My most profound mental battle in this way lately has been for me to ask myself whether this hike is about a goal or an experience, and whether or not a perfect balance exists where it can be both. Which is more important to me? What does that say about who I am as a person and how I’m choosing to live my life?

I don’t want to be a person who misses life while it’s happening. This is a profound experience and one I feel thankful to have. Yet I’ve noticed that when things start to teeter off course and I don’t feel as much forward motion of my goal toward finishing the trail (aka finding myself spending more time in town than I’d like) I become pretty frustrated with myself and don’t understand why I can’t just keep moving along with my goal in the way I wanted it to go and why I’m getting stuck. But to not take in these times as part of the experience would also be a shame. So as I continue to ponder where the proper balance is for me and how to be more open to experiences while also moving toward my goal, let me explain more specifically where this comes from.

There are a lot of people on this trail. It is very easy on any given day to get swayed by what other people are doing. I know about myself that I’m not a very assertive person. If I go along with other people’s plans when I didn’t really want to, I get frustrated with myself. I also feel very drained by constantly sticking to my guns, and on top of that, constantly being around new people by not sticking with the same people. I’m trying to find the balance between the two and figure out the in-between where I’m doing my own thing but also being open to experiences I didn’t intend such as extra time in town or slack-packing (hiking without a full pack) for a day because I decided it would be fun to stay around certain people. This is why a common phrase out here is “hike your own hike”. The social aspect is real and can sway decisions and experiences on a daily basis.

Another big challenge has been maintaining a relationship. It’s not easy for the person at home.

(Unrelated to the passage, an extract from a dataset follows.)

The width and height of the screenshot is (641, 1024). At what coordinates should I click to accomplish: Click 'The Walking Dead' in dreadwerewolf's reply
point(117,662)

My boyfriend was starting to feel the strain of never knowing when he’d be able to talk to me next and things started to feel stressful for both of us as we tried to convey our points of view of this experience to no avail.

He wound up coming to visit me for a few days in Hanover, NH. After that we decided he’d come back and hike with me for a few days. Then when he took a bus down to Boston so that he could travel home from there, I decided to go with him for a couple nights. We spent an afternoon walking around sightseeing, and before I knew it he was back home and I was back on the trail. Although I felt like I lost a lot of hiking time, and it’s a struggle for me not feel frustration by that, the time together was much needed and a nice experience. It really helped reset both of us and set us up to get through the next period of time as I finish this hike. It’s just another way I’ve been pondering the balance of goal vs. experience.

I’m glad to get this brief update out there, and I’ll hopefully have a more detailed update soon about the White Mountains!